The stock has an impressive record of positive earnings surprises, as it hasn't missed our earnings consensus estimate in any of the last four quarters. In its last earnings report on November 1, 2023, MercadoLibre reported EPS of $7.16 versus consensus estimate of $5.85 while it beat the consensus revenue estimate by 5.22%.
For the current fiscal year, MercadoLibre is expected to post earnings of $22.80 per share on $14.35 billion in revenues. This represents a 139.24% change in EPS on a 36.16% change in revenues. For the next fiscal year, the company is expected to earn $34.76 per share on $17.5 billion in revenues. This represents a year-over-year change of 52.48% and 21.97%, respectively.

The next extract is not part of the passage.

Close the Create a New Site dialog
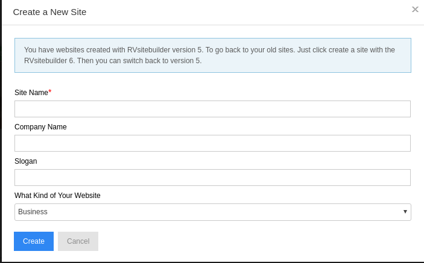[x=415, y=10]
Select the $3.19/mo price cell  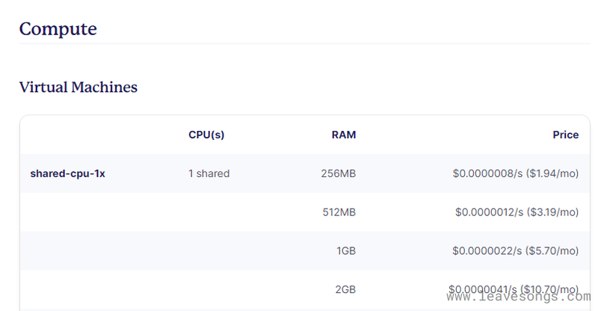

MercadoLibre may be at a 52-week high right now, but what might the future hold for the stock? A key aspect of this question is taking a look at valuation metrics in order to determine if the company is due for a pullback from this level.
On this front, we can look at the Zacks Style Scores, as these give investors a variety of ways to comb through stocks (beyond looking at the Zacks Rank of a security). These styles are represented by grades running from A to F in the categories of Value, Growth, and Momentum, while there is a combined VGM Score as well. Investors should consider the style scores a valuable tool that can help you to pick the most appropriate Zacks Rank stocks based on their individual investment style.
MercadoLibre has a Value Score of C. The stock's Growth and Momentum Scores are A and C, respectively, giving the company a VGM Score of B.
In terms of its value breakdown, the stock currently trades at 71.1X current fiscal year EPS estimates, which is a premium to the peer industry average of 20.8X. On a trailing cash flow basis, the stock currently trades at 92.1X versus its peer group's average of 14.3X. Additionally, the stock has a PEG ratio of 1.28. This isn't enough to put the company in the top echelon of all stocks we cover from a value perspective.
We also need to consider the stock's Zacks Rank, as this supersedes any trend on the style score front. Fortunately, MercadoLibre currently has a Zacks Rank of #2 (Buy) thanks to rising earnings estimates.
Since we recommend that investors select stocks carrying Zacks Rank of 1 (Strong Buy) or 2 (Buy) and Style Scores of A or B, it looks as if MercadoLibre passes the test. Thus, it seems as though MercadoLibre shares could still be poised for more gains ahead.
How Does MELI Stack Up to the Competition?
Shares of MELI have been soaring, and the company still appears to be a decent choice, but what about the rest of the industry? One industry peer that looks good is Travelzoo (TZOO). TZOO has a Zacks Rank of # 2 (Buy) and a Value Score of B, a Growth Score of B, and a Momentum Score of F.
Earnings were strong last quarter. Travelzoo beat our consensus estimate by 77.78%, and for the current fiscal year, TZOO is expected to post earnings of $1 per share on revenue of $84.92 million.
Shares of Travelzoo have gained 37.2% over the past month, and currently trade at a forward P/E of 12.69X and a P/CF of 17.94X.
The Internet - Commerce industry is in the top 14% of all the industries we have in our universe, so it looks like there are some nice tailwinds for MELI and TZOO, even beyond their own solid fundamental situation.